Material for this task Start Marker

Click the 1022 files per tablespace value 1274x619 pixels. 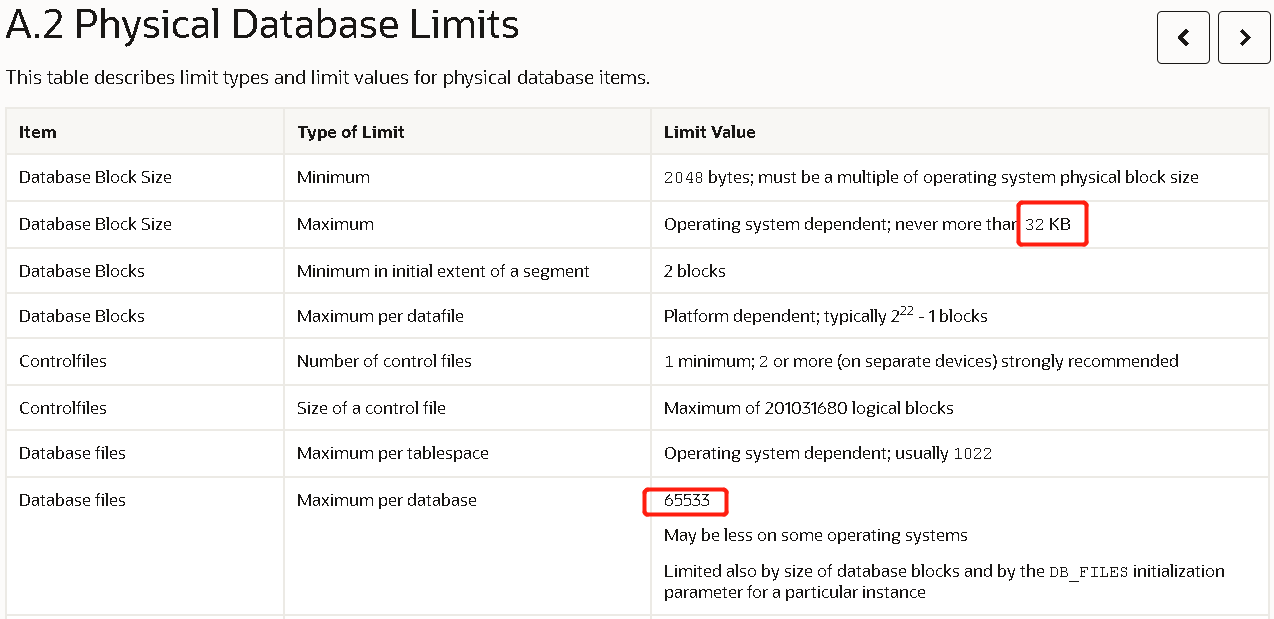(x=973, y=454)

Material for this task End Marker
Material for this task Start Marker

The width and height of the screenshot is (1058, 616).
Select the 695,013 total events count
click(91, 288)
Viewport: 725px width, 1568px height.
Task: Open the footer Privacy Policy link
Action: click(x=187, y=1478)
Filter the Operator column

Material for this task End Marker

Nothing should appear in the answer except the lines above from the line with "The width and" through the line with "Filter the Operator column", both included, written out exactly.

The width and height of the screenshot is (1058, 616).
Select the 695,013 total events count
click(91, 288)
Viewport: 725px width, 1568px height.
Task: Open the footer Privacy Policy link
Action: click(x=187, y=1478)
Filter the Operator column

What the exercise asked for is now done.